»»

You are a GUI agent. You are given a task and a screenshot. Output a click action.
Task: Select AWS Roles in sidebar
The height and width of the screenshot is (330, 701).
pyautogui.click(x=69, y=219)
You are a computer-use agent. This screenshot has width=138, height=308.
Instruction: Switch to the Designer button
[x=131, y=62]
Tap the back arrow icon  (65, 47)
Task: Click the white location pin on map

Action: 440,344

««
»»

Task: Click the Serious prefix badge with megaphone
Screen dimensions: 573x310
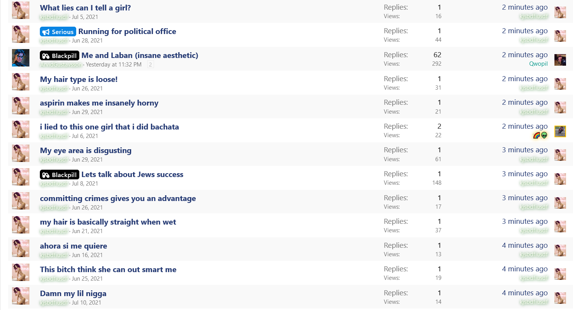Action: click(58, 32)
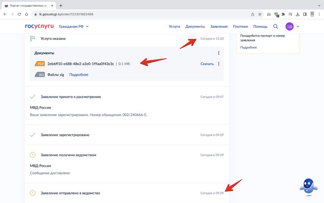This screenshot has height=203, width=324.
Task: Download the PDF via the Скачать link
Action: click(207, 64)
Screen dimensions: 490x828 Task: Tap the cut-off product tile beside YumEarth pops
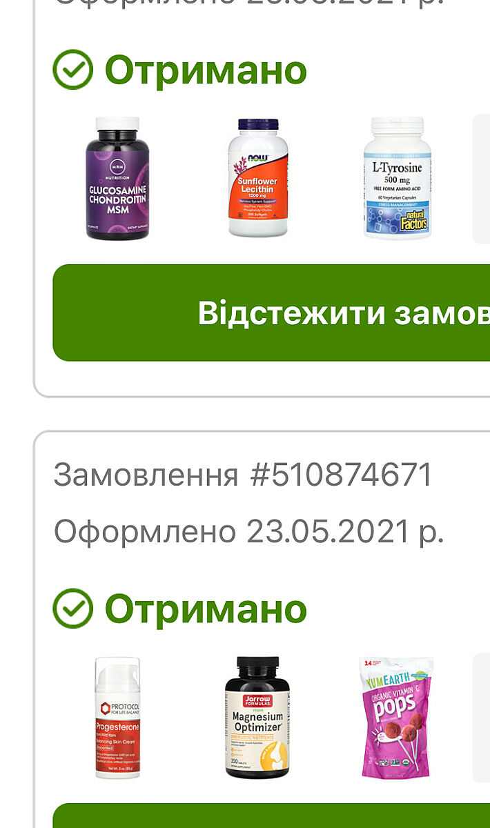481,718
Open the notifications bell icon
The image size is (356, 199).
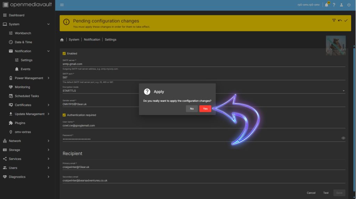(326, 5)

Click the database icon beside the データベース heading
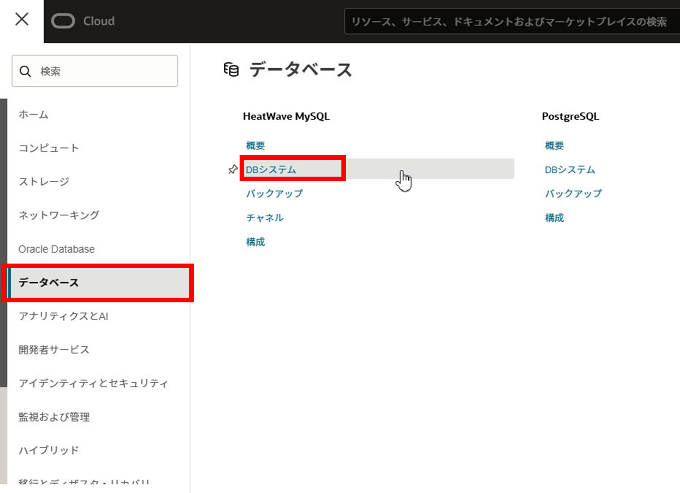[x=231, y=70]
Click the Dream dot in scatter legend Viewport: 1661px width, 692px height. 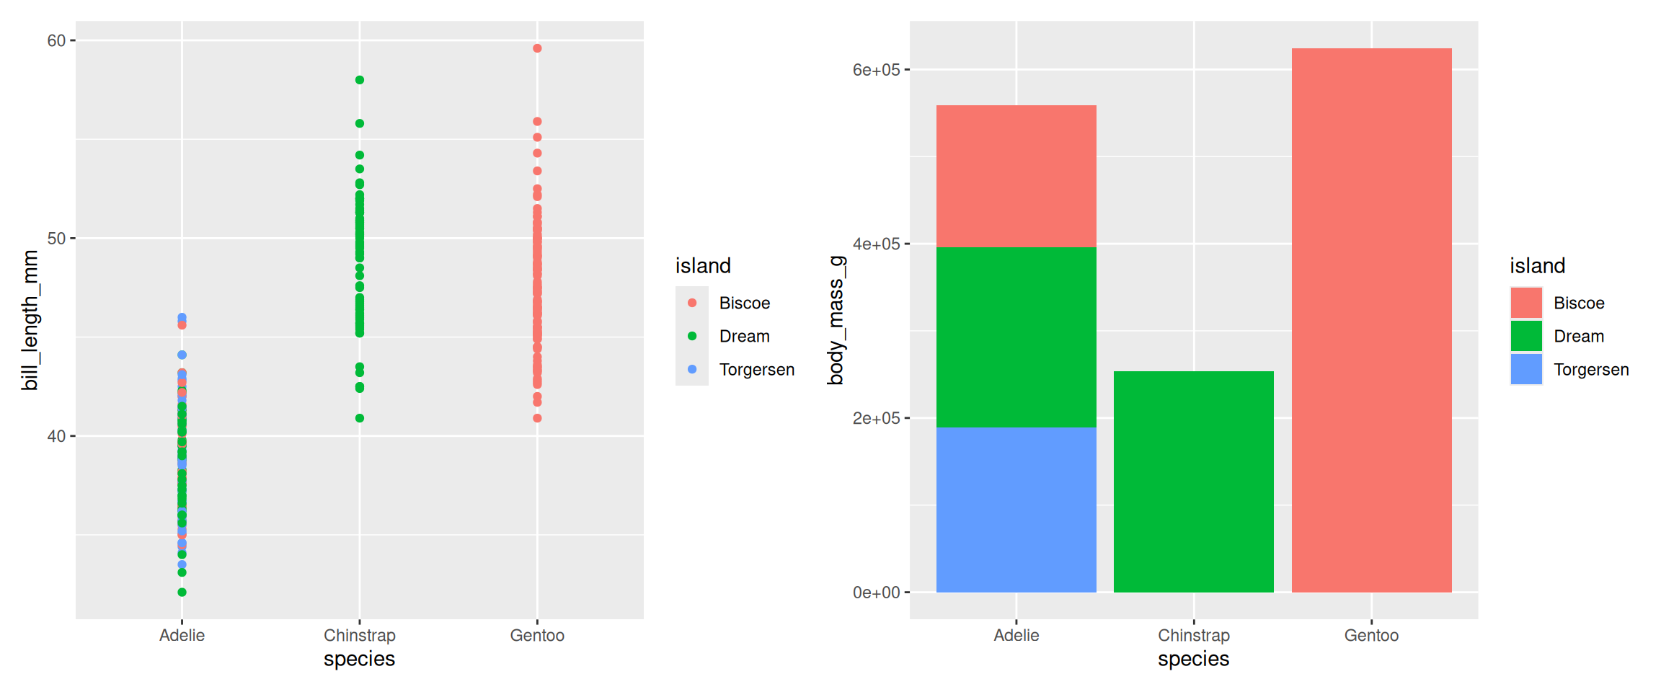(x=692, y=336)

««

▶ [What to do]
Go through the listing above and list every line that has the word "agent".

▶ [Response to the task]
You are a GUI agent. You are given a task and a screenshot. Output a click action.
You are a computer-use agent. This screenshot has width=138, height=308.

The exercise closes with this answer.